Duh-duh-duh-daaaaah!

Date: 
11/20/2012
Contributor: 

Tuesday afternoon at 1:00, WFCR will present Beethoven's Symphony No. 5, featuring conductor Sir John Eliot Gardiner and the Orchestre Révolutionnaire et Romantique (ORR), recorded at a concert performance in Carnegie Hall and issued on a new CD.  To hear Gardiner and NPR's Robert Siegel tell it in a report on yesterday's All Things Considered , this new rendition finally puts the lie to some comforting old notions about not just Beethoven's Fifth, but about the entire issue of performing old classical music on old or "original" instruments.  From the summary of the report on  the NPR music blog Deceptive Cadence:

All Things Considered's Robert Siegel says that he was particularly struck by Gardiner's new recording, since he has for many years associated original instruments with — "Vegetarianism?" Gardiner interjects playfully.

"Well, kind of a softer, not quite so robust sound," Siegel responds.

"That's a misunderstanding," Gardiner says, "not on your part, but on the way that so often these instruments are played in a bland, precious way. And it's the opposite. To me, they're much more visceral, much more emphatic, and kind of much more human, in a way, than the much more sophisticated mechanisms of modern orchestras."

Well, thank you, Sir John!  And here we were on WFCR, shamefully broadcasting over the years all those "bland, precious" original instrument performances conducted by the likes of Christopher Hogwood, Roger Norrington, Bruno Weil, Giovanni Antonini, Jos van Immerseel and Monica Huggett, just to mention those currently available on CD.  We may add recordings by Nikolaus Harnoncourt, Claudio Abbado, Philippe Herreweghe, David Zinman and the late Sir Charles Mackerras, who each brought an historically-informed perspective to modern-instrument orchestras.  Then there's Sir John's own earlier recording of the Fifth with the ORR, which I guess failed to do the trick of setting everyone straight when issued in 1993.

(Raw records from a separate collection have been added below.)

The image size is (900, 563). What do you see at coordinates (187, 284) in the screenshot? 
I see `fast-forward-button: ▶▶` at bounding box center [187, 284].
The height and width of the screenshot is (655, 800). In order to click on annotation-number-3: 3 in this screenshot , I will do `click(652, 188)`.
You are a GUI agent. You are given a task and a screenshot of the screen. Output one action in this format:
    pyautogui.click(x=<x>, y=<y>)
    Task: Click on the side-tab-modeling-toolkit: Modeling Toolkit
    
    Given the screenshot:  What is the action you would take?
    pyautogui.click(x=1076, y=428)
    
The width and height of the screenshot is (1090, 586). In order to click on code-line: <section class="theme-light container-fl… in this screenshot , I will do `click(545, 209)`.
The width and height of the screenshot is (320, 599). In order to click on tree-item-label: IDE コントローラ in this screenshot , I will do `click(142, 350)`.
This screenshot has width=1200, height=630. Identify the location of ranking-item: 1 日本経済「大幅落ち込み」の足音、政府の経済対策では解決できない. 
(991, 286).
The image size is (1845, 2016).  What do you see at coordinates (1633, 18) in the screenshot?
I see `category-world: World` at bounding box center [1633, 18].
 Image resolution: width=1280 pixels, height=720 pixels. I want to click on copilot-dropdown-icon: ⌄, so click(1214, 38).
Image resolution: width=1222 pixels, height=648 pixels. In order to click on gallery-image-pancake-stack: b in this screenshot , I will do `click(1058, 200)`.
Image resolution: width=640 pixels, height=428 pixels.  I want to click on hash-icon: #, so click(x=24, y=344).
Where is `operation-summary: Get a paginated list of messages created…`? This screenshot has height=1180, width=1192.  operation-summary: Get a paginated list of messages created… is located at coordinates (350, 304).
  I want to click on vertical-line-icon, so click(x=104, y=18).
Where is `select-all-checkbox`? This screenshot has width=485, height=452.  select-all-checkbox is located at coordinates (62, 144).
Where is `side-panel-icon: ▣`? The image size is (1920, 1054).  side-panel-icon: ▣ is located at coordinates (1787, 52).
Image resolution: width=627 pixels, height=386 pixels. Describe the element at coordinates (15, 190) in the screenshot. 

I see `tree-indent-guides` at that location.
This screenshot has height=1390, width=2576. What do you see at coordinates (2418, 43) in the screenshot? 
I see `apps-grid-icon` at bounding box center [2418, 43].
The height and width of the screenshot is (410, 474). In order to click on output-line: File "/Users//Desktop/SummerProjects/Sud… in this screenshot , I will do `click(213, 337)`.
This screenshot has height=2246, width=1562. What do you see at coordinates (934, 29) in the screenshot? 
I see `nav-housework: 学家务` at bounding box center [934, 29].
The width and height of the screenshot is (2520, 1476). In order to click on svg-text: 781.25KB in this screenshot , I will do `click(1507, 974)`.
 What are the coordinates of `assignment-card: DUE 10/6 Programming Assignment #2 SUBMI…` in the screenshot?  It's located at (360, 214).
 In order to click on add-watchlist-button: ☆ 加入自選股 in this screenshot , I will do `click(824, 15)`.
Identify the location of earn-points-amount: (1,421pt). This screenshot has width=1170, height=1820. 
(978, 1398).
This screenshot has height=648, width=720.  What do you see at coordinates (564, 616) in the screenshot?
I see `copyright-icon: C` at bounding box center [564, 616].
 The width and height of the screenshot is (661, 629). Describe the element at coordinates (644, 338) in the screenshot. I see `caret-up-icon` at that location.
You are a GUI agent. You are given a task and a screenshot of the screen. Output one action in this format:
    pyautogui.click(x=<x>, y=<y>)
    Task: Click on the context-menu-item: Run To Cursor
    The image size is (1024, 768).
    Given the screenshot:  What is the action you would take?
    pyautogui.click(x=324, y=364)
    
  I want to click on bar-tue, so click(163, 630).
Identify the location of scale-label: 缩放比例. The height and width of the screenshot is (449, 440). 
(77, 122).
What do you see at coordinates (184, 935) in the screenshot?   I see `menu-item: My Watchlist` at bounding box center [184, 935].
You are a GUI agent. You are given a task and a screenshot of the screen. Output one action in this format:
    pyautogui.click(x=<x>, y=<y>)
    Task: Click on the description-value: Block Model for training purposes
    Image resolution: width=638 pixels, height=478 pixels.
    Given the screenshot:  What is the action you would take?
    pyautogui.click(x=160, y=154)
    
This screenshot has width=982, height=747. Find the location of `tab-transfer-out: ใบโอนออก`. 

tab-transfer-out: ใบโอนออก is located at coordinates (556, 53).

Now, which one of these earlier recordings exemplify the blandness and preciousness that Sir John has thankfully wiped out?  He doesn't say, of course, because he can't.  Nor would I criticize any of the above renditions for their blandness, whatever other faults they may display.  The bland, precious recordings Gardiner is comparing himself to don't exist, and were only invented as straw men that he could knock down to make himself the hero, thereby also permitting him to peddle the snake oil of his performances as uniquely human.  I've listened to all of the recordings cited above, not to mention other classic renditions by Toscanini, Furtwängler, Walter, Szell, Carlos Kleiber, Bernstein and Solti, just to pick out some favorites.  Darned if I can hear how Sir John's Fifth, good as it is , has more humanity than any of these other ones.

Straw men and snake oil.  They've been an unfortunate part of the "historically informed performance" (HIP) movement from the start, and haven't quite gone away.  Spurious claims to have trumped all earlier performances have been advanced to justify some pretty scruffy sounds along over the years, though the overall performance level of HIP bands has greatly improved.  And now that we're into the third generation of the HIP movement, and its practitioners have revealed just about every facet of historical correctness we're ever going to discover, it may be time to drop the self-congratulatory attitude and just let your music say your piece.  Which, credit where due, Sir John and the ORR do rather expertly and eloquently once they stop talking and get around to playing, as you can hear Tuesday afternoon.

By the way, the AllThings Considered  report also has some interesting observations on Beethoven and Romanticism from Matthew Guerrieri, author of a new book called "The First Four Notes."  Beethoven as a precursor to our modern singer-songwriters?  A neat thought, more about which in a future blog entry.